Available data:
=======

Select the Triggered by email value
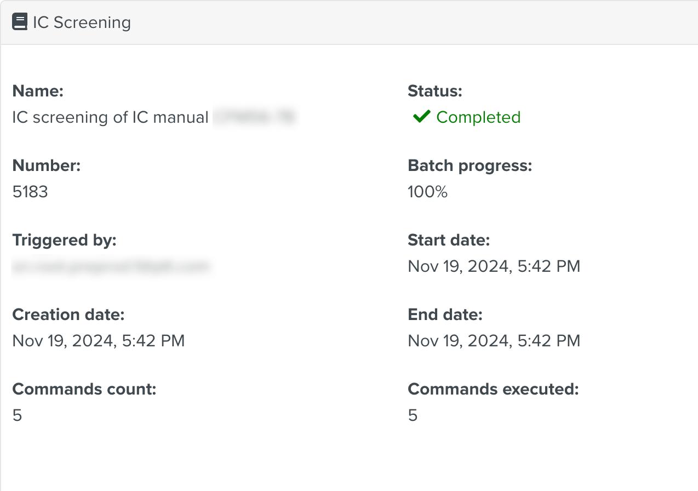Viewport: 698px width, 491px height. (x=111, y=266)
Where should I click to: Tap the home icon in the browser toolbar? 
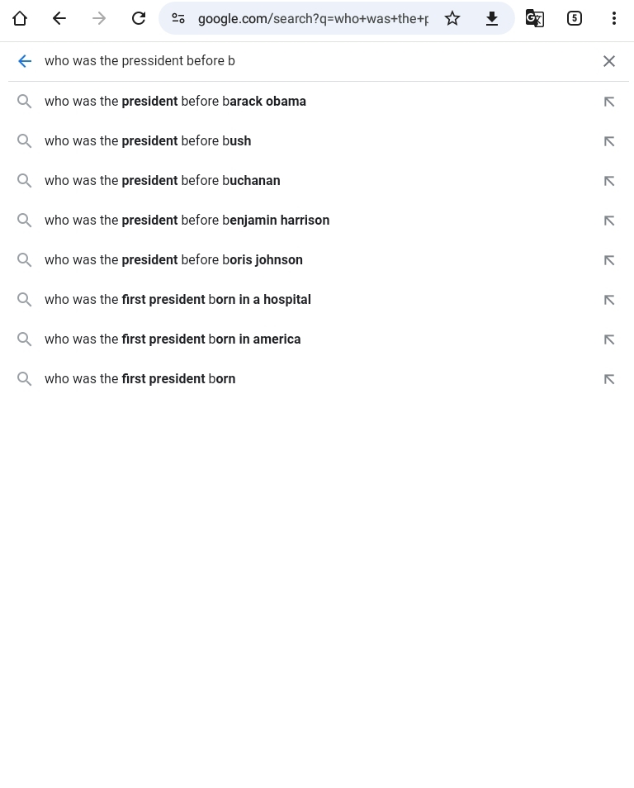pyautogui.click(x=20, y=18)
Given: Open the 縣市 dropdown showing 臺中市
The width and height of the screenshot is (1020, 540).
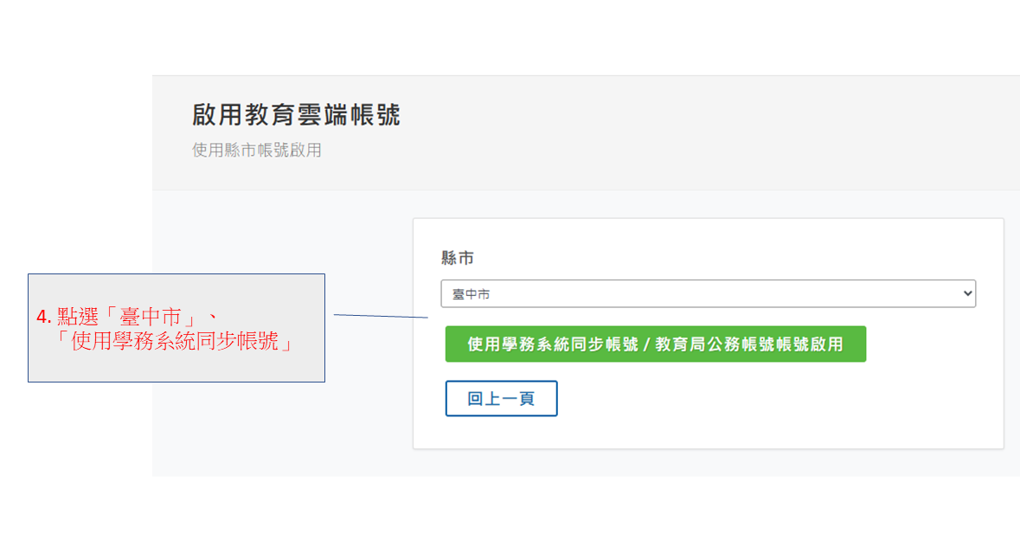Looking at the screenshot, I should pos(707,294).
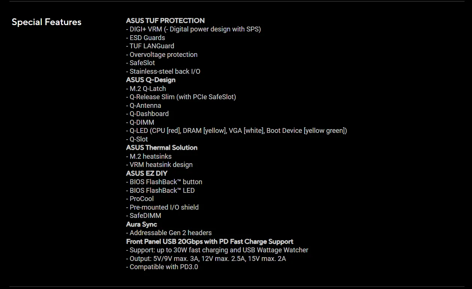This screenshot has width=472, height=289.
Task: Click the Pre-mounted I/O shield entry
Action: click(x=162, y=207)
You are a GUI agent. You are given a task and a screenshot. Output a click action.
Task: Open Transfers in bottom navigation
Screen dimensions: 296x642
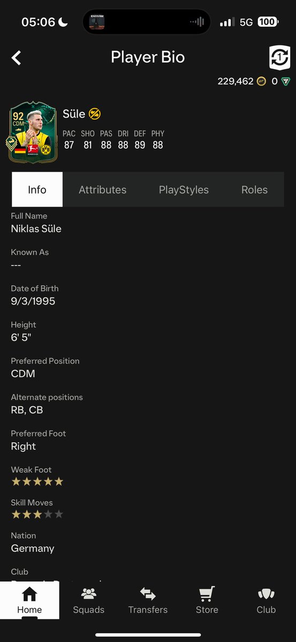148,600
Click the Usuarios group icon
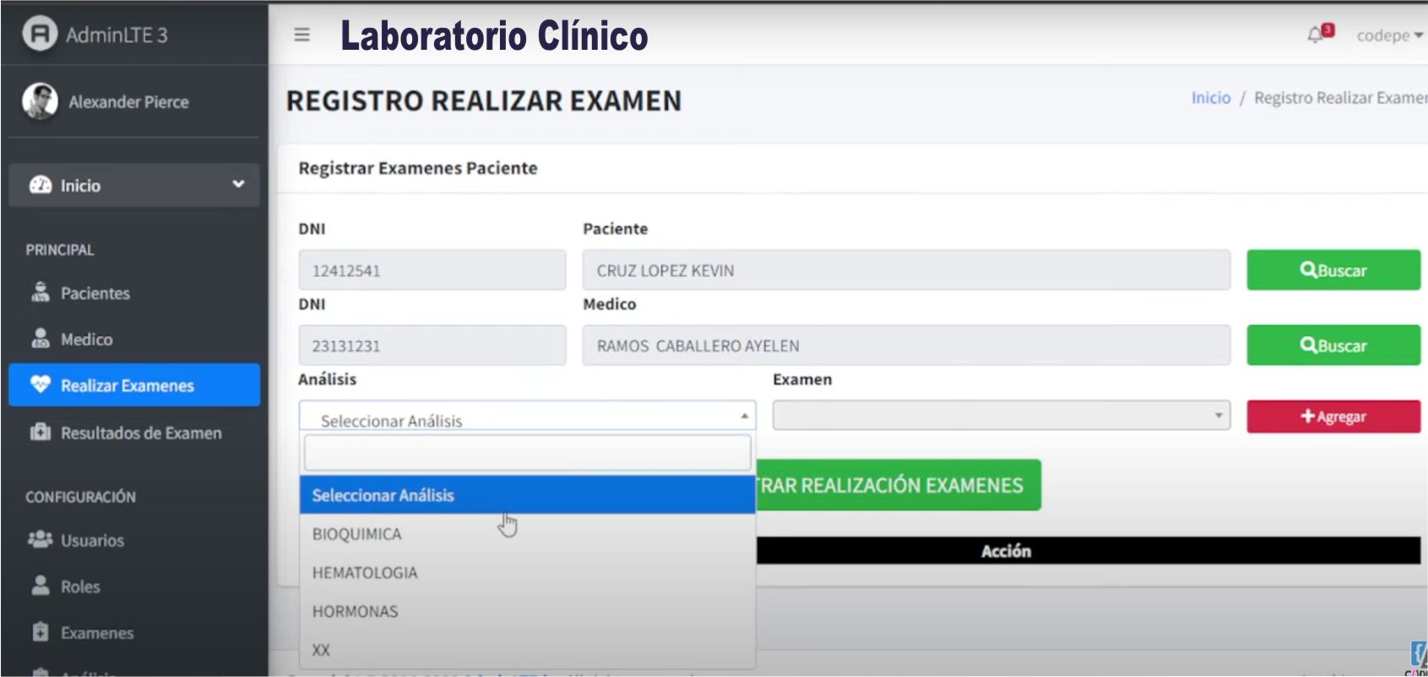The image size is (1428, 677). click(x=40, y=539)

=======

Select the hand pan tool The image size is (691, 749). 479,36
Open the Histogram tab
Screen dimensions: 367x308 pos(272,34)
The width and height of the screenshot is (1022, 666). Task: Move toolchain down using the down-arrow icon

=======

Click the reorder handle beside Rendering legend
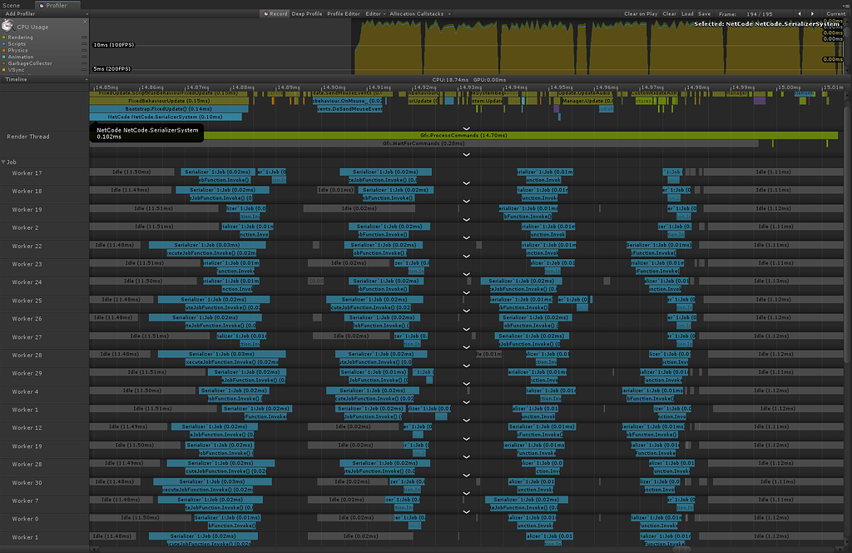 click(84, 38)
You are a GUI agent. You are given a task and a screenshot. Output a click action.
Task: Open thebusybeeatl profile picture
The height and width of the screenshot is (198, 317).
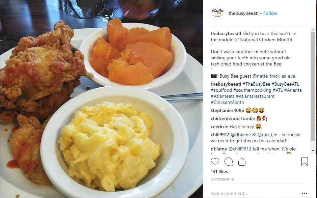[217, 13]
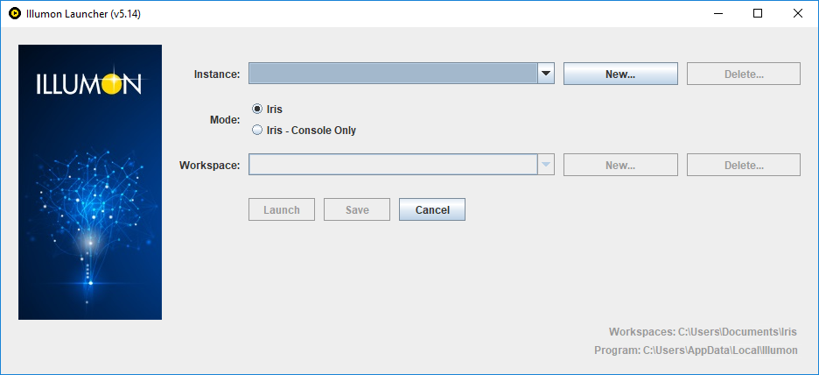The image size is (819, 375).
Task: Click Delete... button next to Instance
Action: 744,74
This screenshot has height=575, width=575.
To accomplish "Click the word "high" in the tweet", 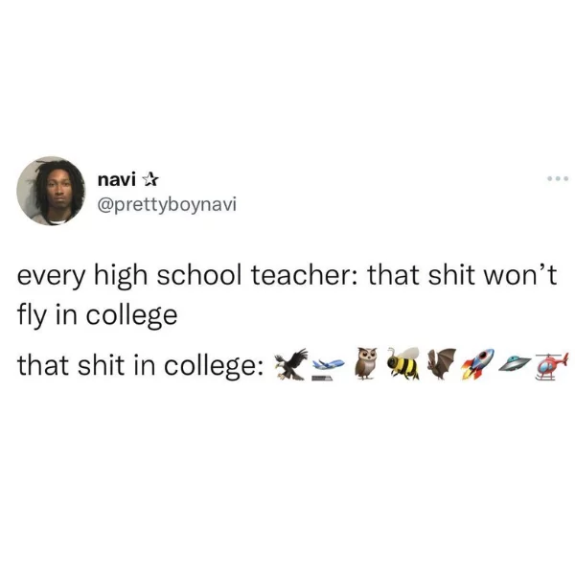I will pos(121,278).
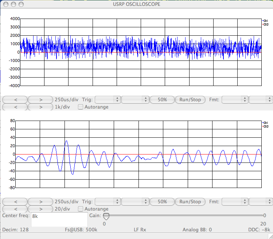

=======

Task directions:
Both end lines included, restate word for word the lines above from the line with "Open the Histogram tab" to the line with "The width and height of the screenshot is (1022, 666).", and nothing else.

Result:
Open the Histogram tab
Screen dimensions: 367x308 pos(272,34)
The width and height of the screenshot is (1022, 666). Task: Move toolchain down using the down-arrow icon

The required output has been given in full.